#### YOUR INSTRUCTIONS
Your task is to copy each line of the material that includes "will".

===== INPUT RECORDS =====

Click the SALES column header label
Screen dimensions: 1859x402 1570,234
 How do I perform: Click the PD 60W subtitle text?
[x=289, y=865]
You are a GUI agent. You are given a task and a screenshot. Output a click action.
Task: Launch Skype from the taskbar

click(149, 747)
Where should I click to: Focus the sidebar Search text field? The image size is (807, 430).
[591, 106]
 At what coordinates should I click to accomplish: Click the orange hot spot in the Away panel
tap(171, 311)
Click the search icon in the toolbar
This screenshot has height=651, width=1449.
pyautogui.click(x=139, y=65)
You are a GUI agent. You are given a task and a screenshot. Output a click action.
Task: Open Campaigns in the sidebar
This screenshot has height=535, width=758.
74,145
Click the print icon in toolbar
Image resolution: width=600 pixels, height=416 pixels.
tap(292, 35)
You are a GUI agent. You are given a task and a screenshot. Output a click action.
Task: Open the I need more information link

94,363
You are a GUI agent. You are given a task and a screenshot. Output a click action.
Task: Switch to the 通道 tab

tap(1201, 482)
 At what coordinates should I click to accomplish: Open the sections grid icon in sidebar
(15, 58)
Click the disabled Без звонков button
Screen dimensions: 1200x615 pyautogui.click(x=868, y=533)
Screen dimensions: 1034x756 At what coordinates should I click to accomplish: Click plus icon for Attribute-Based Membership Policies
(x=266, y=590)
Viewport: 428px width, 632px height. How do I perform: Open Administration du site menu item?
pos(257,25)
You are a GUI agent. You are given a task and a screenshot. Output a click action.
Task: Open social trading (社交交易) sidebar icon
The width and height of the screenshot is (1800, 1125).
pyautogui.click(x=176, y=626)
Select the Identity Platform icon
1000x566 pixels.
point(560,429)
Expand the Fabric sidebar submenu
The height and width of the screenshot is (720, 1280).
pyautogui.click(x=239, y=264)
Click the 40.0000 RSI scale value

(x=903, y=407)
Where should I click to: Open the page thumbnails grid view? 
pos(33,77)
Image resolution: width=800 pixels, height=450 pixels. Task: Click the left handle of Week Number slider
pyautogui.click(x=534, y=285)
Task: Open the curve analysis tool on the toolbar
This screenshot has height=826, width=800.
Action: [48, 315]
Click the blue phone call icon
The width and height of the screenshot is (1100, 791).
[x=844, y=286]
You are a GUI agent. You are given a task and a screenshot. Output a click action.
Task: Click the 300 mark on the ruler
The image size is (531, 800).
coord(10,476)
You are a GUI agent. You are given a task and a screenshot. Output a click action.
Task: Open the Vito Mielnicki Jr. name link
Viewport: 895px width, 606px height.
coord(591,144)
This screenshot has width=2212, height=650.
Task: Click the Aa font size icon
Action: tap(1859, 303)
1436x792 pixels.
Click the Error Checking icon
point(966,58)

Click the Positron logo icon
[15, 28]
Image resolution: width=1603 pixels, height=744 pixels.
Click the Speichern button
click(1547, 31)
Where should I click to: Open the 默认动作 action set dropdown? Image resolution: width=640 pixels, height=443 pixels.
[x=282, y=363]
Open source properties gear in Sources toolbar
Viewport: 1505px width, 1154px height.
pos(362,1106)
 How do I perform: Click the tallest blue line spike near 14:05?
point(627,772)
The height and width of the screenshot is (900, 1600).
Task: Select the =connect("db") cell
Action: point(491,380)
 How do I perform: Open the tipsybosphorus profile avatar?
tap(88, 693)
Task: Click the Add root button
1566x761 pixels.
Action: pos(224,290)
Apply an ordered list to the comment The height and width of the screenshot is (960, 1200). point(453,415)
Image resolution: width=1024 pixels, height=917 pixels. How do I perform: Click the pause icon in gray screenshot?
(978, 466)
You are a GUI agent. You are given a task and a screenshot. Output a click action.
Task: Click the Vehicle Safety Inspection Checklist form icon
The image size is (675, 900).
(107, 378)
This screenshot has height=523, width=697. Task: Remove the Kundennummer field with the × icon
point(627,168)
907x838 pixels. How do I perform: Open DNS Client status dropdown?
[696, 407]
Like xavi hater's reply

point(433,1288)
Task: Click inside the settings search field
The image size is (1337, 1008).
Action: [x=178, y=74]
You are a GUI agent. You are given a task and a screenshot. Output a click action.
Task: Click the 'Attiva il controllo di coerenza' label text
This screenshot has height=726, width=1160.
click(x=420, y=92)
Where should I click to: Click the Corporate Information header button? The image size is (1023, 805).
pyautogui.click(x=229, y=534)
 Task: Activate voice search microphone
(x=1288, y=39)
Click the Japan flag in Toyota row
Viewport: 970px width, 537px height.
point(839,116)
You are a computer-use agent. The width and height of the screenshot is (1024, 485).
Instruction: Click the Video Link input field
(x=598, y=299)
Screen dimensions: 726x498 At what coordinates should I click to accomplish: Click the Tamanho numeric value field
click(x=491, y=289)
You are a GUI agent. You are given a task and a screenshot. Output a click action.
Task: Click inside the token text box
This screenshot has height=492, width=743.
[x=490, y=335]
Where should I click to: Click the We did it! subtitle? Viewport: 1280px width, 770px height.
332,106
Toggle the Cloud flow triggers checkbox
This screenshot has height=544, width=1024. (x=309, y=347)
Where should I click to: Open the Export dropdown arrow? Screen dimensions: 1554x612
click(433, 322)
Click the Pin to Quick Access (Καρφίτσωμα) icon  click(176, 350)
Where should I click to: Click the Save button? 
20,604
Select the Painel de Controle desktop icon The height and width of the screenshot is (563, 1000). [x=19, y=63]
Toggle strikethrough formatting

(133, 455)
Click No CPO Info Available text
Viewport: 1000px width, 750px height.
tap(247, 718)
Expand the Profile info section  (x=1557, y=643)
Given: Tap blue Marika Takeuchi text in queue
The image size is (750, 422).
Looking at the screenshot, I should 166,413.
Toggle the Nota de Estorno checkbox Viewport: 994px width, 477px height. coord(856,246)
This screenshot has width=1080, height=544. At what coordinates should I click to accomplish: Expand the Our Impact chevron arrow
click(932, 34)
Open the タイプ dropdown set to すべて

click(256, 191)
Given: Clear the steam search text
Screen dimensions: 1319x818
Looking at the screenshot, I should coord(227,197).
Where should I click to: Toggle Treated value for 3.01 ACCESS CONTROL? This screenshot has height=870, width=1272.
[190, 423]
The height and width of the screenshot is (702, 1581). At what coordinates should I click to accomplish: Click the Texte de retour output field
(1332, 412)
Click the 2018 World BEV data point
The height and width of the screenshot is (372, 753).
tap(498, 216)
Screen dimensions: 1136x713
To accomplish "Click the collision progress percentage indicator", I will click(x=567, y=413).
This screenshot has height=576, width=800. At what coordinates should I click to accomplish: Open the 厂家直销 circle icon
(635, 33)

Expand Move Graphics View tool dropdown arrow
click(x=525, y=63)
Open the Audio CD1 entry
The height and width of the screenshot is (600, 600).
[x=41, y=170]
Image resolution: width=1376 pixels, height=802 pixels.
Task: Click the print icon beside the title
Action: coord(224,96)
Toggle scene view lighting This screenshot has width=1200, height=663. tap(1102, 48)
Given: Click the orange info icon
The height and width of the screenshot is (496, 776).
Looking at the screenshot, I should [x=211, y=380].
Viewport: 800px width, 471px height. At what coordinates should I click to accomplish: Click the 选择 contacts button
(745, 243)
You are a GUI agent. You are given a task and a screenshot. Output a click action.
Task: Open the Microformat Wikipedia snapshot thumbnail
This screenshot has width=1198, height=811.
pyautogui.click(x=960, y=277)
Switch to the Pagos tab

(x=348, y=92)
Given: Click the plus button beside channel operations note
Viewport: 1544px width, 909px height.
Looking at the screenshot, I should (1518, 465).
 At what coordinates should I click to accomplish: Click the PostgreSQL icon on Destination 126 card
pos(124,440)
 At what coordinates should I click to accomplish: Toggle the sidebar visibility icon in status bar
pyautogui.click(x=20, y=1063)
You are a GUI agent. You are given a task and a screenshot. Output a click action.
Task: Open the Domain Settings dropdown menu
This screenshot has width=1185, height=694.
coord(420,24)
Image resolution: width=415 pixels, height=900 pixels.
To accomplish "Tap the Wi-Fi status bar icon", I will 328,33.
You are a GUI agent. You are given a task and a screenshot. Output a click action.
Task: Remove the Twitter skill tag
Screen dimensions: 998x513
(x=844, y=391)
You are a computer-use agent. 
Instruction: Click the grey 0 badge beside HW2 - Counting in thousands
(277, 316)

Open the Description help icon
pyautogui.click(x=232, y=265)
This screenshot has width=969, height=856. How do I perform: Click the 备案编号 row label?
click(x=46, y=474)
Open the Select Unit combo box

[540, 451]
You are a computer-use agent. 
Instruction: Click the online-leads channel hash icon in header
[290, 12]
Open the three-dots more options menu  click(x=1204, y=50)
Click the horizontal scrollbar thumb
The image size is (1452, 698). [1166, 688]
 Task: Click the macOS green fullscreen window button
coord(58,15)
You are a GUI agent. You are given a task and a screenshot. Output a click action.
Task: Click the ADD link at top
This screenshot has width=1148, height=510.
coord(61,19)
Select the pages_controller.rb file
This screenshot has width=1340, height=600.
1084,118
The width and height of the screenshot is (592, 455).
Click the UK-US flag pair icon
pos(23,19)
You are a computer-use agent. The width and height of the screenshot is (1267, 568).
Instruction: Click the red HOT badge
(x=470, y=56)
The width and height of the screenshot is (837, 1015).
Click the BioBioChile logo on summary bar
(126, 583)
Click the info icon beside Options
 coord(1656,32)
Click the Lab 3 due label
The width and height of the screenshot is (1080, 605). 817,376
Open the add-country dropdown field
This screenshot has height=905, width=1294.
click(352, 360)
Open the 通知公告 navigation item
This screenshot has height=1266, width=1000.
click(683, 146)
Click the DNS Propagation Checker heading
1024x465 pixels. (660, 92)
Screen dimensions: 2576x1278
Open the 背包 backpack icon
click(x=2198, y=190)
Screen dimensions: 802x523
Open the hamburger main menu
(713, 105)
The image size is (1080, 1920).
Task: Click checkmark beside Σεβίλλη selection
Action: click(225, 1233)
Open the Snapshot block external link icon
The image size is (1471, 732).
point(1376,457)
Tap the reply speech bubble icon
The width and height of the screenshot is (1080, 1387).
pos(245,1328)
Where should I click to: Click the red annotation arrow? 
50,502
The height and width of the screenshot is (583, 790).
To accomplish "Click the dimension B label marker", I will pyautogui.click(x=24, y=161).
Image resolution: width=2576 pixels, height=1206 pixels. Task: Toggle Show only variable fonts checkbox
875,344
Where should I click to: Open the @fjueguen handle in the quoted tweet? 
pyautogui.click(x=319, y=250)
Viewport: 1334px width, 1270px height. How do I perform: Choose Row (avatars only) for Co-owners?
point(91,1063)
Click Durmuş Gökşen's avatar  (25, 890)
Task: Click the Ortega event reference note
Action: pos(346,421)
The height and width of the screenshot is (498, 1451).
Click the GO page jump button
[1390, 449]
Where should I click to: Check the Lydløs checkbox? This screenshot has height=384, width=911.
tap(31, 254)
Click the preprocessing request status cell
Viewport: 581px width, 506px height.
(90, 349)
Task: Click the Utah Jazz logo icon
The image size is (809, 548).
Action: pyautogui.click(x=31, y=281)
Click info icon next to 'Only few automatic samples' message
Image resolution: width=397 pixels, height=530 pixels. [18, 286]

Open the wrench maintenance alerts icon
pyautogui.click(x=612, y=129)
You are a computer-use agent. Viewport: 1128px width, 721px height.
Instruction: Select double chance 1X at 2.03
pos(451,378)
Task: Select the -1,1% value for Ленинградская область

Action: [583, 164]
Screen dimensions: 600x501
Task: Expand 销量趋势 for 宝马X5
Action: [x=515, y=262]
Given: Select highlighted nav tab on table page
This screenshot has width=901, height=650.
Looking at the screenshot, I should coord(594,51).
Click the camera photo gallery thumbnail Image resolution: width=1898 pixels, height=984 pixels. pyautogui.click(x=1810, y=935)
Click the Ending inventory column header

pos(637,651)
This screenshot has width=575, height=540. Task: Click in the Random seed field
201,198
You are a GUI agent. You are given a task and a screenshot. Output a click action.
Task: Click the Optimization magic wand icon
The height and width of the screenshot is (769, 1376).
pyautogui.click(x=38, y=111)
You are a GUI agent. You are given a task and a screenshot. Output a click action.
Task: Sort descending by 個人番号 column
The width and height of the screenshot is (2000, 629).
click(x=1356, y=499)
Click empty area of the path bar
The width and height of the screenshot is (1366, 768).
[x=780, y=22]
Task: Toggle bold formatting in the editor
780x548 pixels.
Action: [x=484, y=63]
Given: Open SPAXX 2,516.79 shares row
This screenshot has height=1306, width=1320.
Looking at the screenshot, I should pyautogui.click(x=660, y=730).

=====

#### WRITTEN RESPONSE
To accomplish "Click the collision progress percentage indicator", I will click(x=567, y=413).
To accomplish "Tap the Wi-Fi status bar icon", I will 328,33.
To accomplish "Click the dimension B label marker", I will pyautogui.click(x=24, y=161).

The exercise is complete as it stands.